The copy must hold exactly the lines from the one with "1024x545 pixels. At" through the end of the listing below, and nothing else, with no pictures.

>>>>

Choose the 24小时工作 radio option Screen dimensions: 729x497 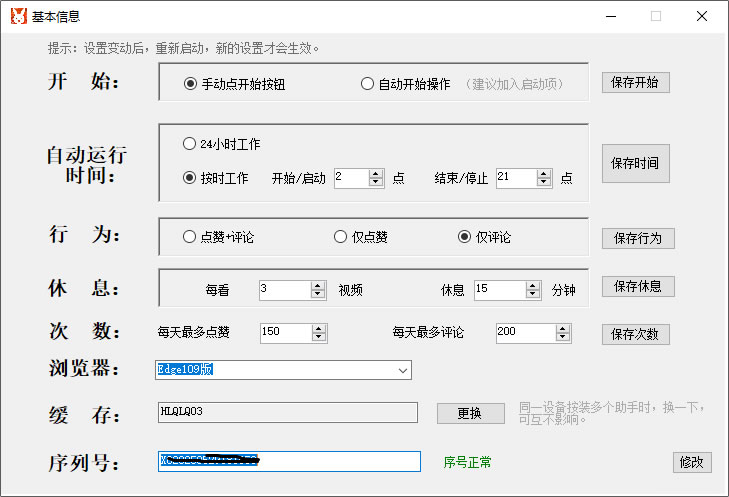click(189, 144)
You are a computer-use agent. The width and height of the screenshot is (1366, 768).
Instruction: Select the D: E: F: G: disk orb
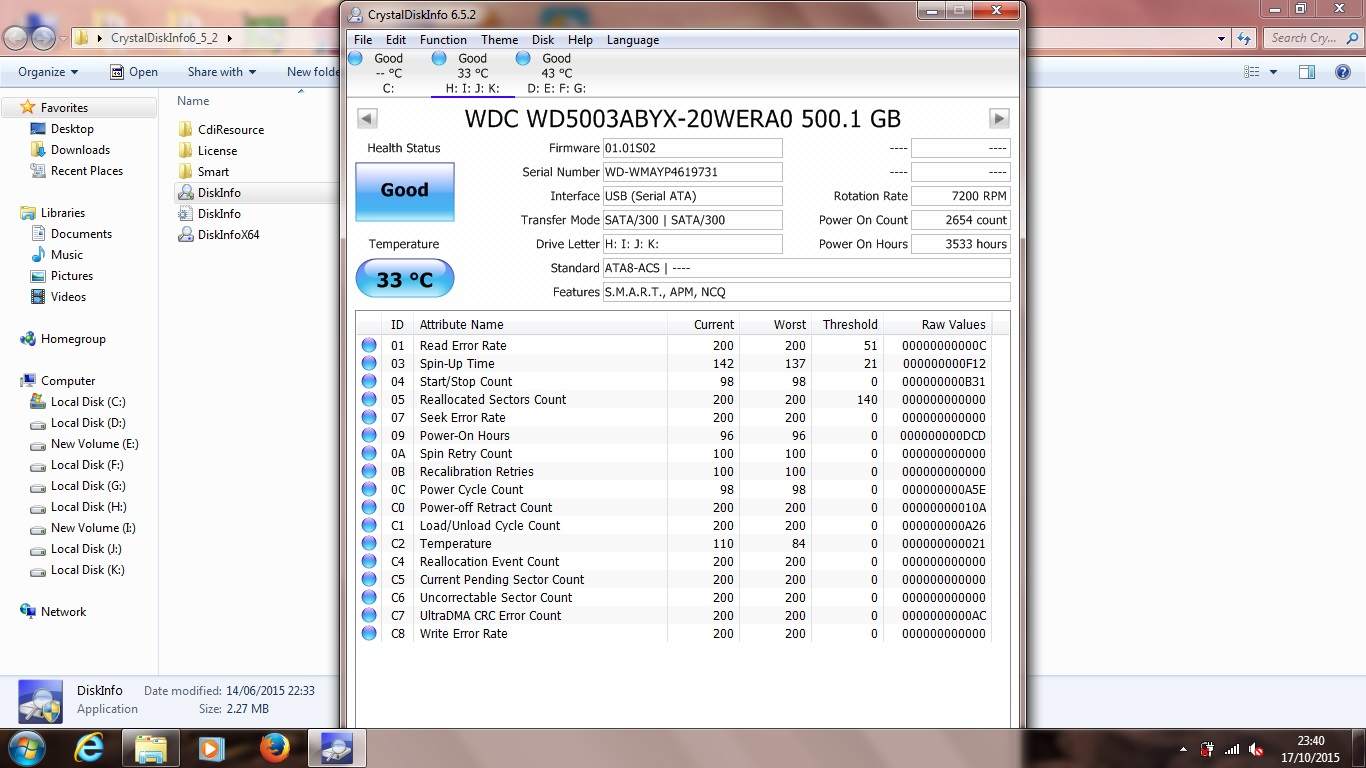[x=523, y=59]
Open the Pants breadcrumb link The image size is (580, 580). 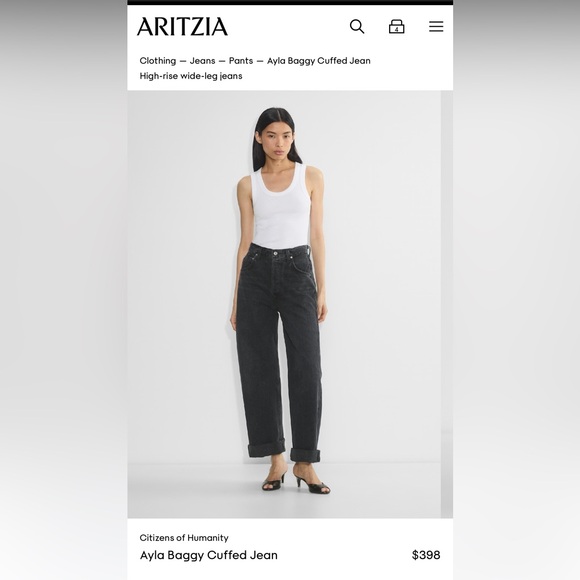click(241, 61)
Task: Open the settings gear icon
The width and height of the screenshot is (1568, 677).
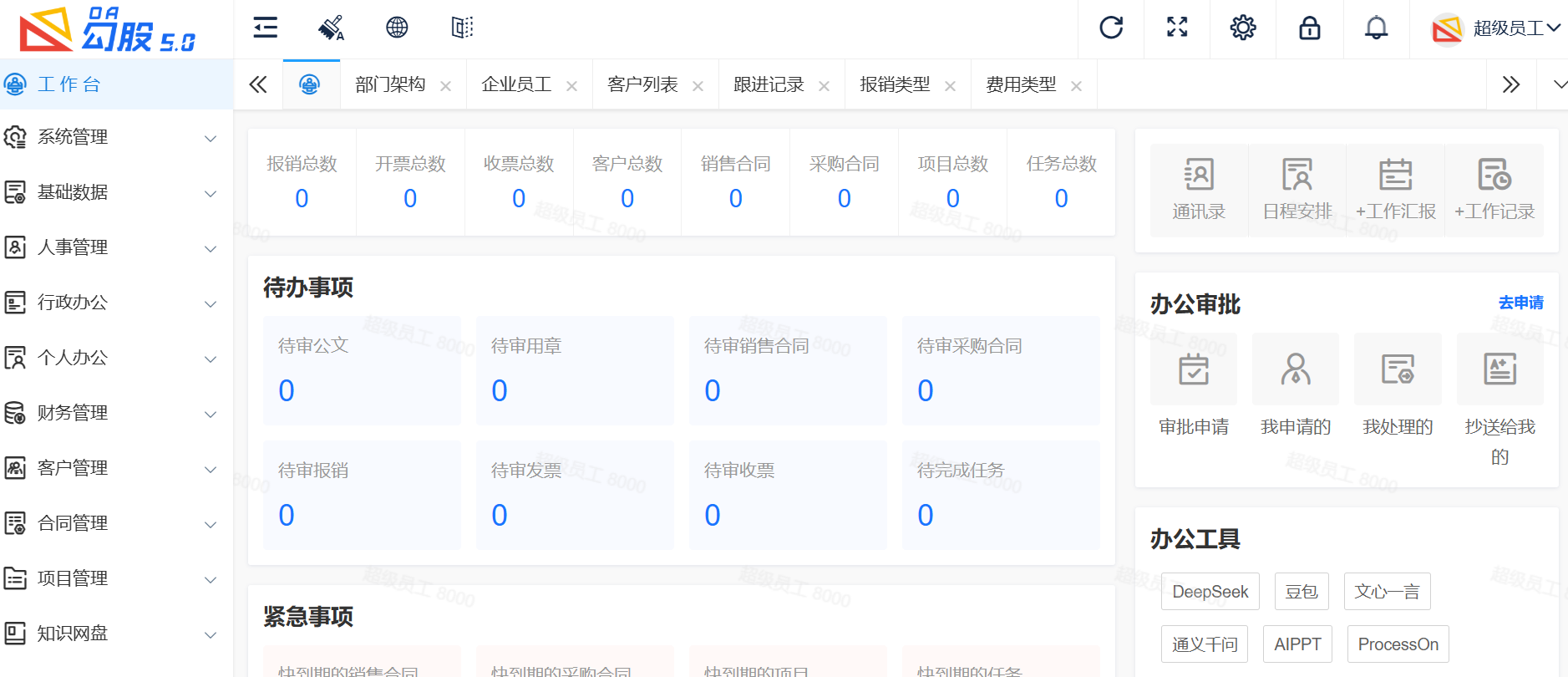Action: pos(1243,28)
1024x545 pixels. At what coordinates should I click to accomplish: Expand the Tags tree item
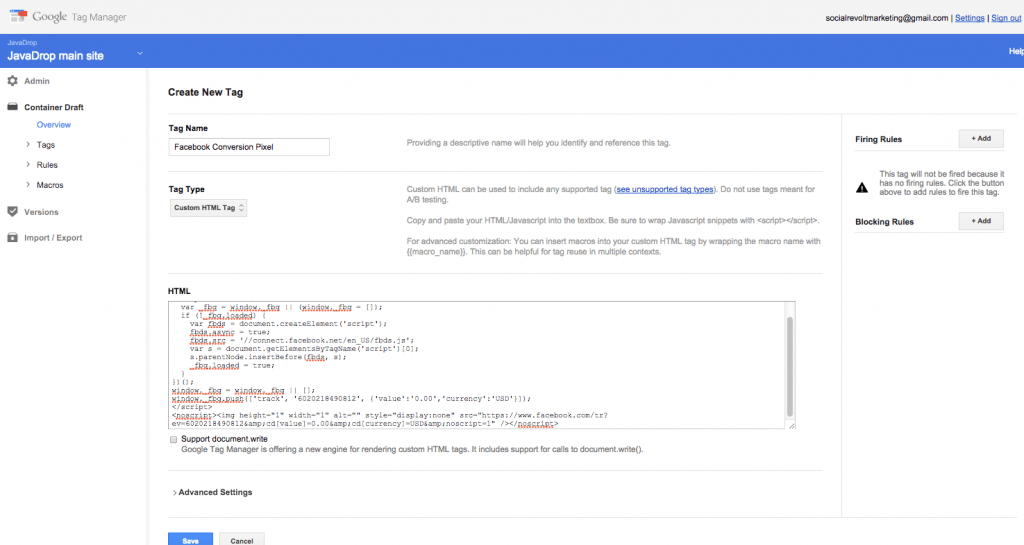[x=27, y=145]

<<<<

● **Exercise response**
1024x545 pixels. At what coordinates should I click to accomplish: Expand the Tags tree item
[x=27, y=145]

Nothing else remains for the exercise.